Of 939 hospitalized patients with HIV, 44 (4.7%) had acute pancreatitis, 27 of whom had AIDS. Pancreatitis presented with similar clinical findings in HIV patients and controls except that HIV patients had greater anemia, hypoalbuminemia, and leukopenia (Student's t-test P < 0.0001, < 0.0002, < 0.0001, respectively), and a higher incidence of fever, diarrhea, and hepatomegaly. These differences probably stem from HIV-related immunosuppression and malnourishment rather than pancreatitis. Patients with HIV had a higher frequency of medication-associated pancreatitis due to pancreatoxic medications used in HIV patients (18 versus 2 cases; odds ratio [OR] 14.54; Student's t-test P < 0.0001). They had a lower frequency of gallstone pancreatitis (2 versus 22 cases; OR 0.05; P < 0.0001). Patients with HIV had a higher frequency of a severe hospital course, defined as prolonged hospitalization or death in hospital (22 versus 12 cases; chi-square P < 0.05). The presence of AIDS or leukopenia in patients with HIV was strongly associated with a severe hospital course. The Ranson and modified Glasgow scales were poor predictors of disease severity in HIV patients (eg, Ranson scale sensitivity 41%; positive predictive value 53%; negative predictive value 52%). These scales' lack of markers of immunosuppression impeded their performance. The APACHE II scale, which contains markers of immunosuppression, was a moderately robust predictor of disease severity in HIV patients (sensitivity 73%; specificity 68%; positive predictive value 70%; negative predictive value 71%). All three scales predicted the disease severity in control patients well.

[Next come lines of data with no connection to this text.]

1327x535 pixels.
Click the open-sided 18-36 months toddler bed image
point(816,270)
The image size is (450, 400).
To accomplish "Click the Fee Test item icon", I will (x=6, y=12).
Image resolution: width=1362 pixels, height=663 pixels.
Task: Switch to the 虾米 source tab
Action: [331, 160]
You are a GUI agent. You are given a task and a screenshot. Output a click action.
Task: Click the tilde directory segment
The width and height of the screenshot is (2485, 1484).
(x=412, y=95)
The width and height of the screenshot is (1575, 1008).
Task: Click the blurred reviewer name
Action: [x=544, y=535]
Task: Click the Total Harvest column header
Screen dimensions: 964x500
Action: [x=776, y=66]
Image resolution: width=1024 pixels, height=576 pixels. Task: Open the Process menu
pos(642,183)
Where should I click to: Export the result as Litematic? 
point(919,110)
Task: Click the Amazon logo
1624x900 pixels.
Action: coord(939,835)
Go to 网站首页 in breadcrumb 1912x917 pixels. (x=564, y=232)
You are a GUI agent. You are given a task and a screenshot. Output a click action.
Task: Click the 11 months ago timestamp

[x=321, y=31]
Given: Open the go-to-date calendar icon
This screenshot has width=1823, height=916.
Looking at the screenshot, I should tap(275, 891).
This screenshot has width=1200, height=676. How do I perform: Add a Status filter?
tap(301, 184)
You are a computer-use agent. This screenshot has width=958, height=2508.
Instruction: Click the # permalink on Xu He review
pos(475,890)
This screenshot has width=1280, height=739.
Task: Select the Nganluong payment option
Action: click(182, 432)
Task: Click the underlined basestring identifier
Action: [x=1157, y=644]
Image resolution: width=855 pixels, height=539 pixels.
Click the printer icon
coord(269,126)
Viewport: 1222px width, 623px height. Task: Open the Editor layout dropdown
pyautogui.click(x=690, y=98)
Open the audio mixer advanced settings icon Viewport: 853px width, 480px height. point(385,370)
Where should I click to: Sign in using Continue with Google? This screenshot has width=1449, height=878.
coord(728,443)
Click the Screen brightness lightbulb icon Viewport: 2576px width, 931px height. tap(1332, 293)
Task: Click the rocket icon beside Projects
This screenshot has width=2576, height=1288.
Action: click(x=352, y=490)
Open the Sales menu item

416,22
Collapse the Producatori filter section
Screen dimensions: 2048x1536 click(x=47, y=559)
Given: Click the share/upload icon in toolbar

Pancreatitis presents similarly in HIV patients as in the general population with the following significant differences: a high frequency of medication-associated pancreatitis, a low frequency of gallstone pancreatitis, a high frequency of HIV-related causes (most commonly from HIV-related drugs), additional symptoms and signs due to underlying immunosuppression, and a more severe hospital course. The APACHE II system can be used to predict whether a patient with HIV and pancreatitis is at risk for prolonged hospitalization or death in hospital.